Aileden başlayarak okulda, sosyal yaşamda ve bizzat iş yaşamının içinde hiç gündemimizde olmadığı için bu konu, gelişigüzel yaşayıp gelişigüzel çalışan ve gelişigüzel sonuçlar elde eden bir ülke benim Türkiye’m.
Adına eğitim sistemi dediğimiz sistemsizliğin de büyük günahı var bu sonuçta.
Öyle ya! Yüreği insan sevgisiyle, hizmet aşkıyla yanıp tutuşan gençler sadece belli sayıda fen bilgisi problemini çözüp test kağıdına işleyemediği için doktor, öğretmen olamazken; ailesinin olanakları, yaşadığı coğrafya, eğitim gördüğü okulun avantajlarını kullanan insan sevgisinden, hizmet tutkusundan nasibini almamış bir çok genç de sadece sınavda daha çok test sorusuna doğru yanıt verdiği için doktor oluyor, öğretmen oluyor.
Hafızası daha iyi olduğu için, ezberi kuvvetli olduğu için hakimlik-savcılık sınavlarında başarı kazanan insanları hakim-savcı olarak tayin ediyoruz. Oysa hafıza ve ezber konusunda yetersiz olduğu için adalet ve merhamet duygusu çok güçlü nice gencimizi adalet saraylarının kapısından çeviriyoruz.
Matematik hesaplarını kusursuz yaptığı için mühendis-mimar olarak yetiştirdiğimiz nice gencin inşa ettiği binalar mezar olurken binlerce yurttaşımıza, sınavda matematik sorusunu yanlış yaptığı için kul hakkından, yanlış iş yapmaktan korkan bir çok gencimize mühendis olmanın yollarını kapatıyoruz.
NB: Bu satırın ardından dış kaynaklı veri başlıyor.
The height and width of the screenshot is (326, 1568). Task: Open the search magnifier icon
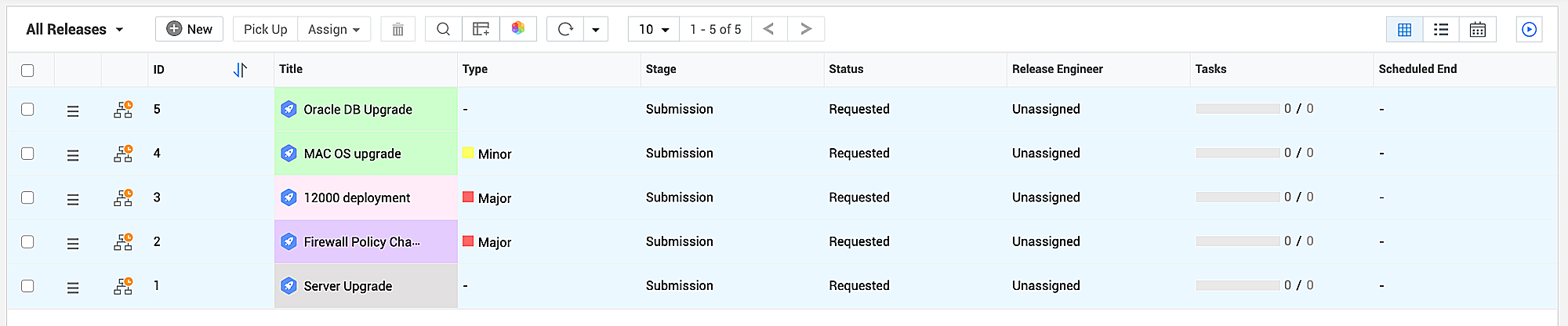coord(443,30)
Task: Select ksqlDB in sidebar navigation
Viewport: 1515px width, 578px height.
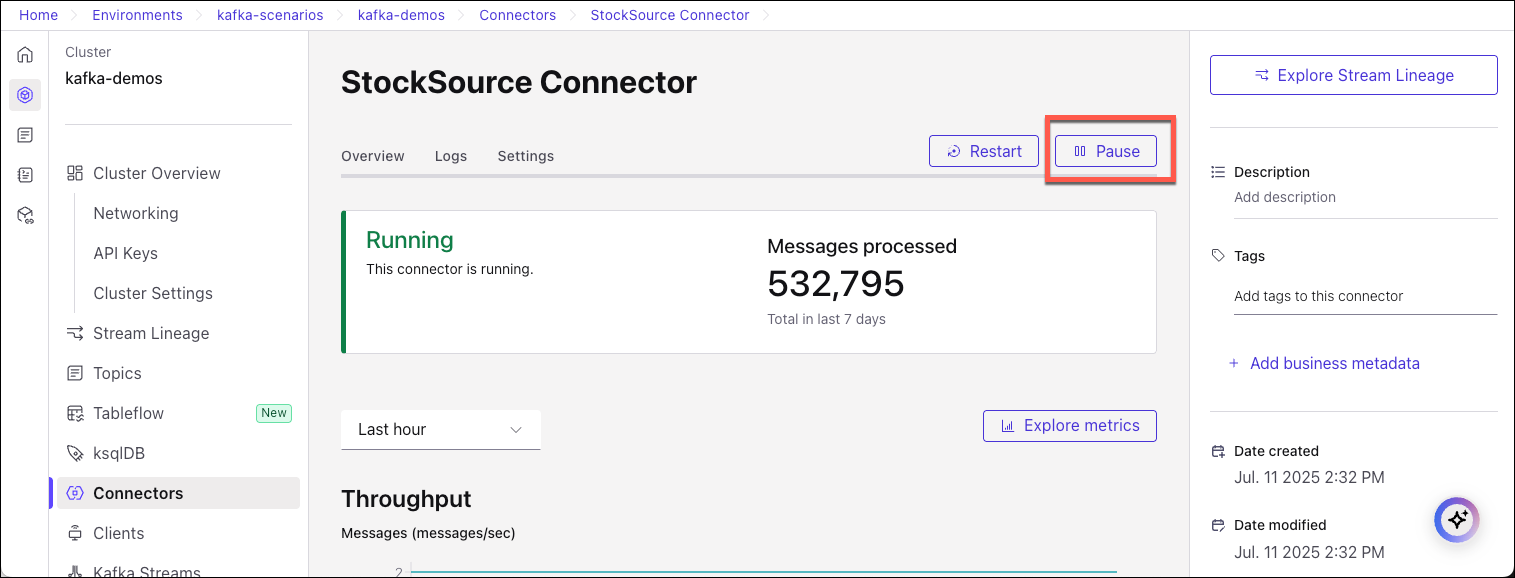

Şimdi geriye dönüp baktığımızda merhametsiz doktorların, işine tutkuyla bağlanmayan öğretmenlerin, adaletsiz hukukçuların, kul hakkı yiyen kamu görevlilerinin, mühendislerin toplumda açtığı yaralara bakınca, bir kez daha anlıyor insan, IQ denilen akademik zekânın, EQ denilen duygusal zekâ olmadığında bir felakete yol açabileceğini.
Amerika Birleşik Devletleri’nin 32. Başkanı Roosvelt’in dediği gibi “Bir insanı ahlâken eğitmeden sadece zihnen eğitmek, topluma bir bela kazandırmaktır.”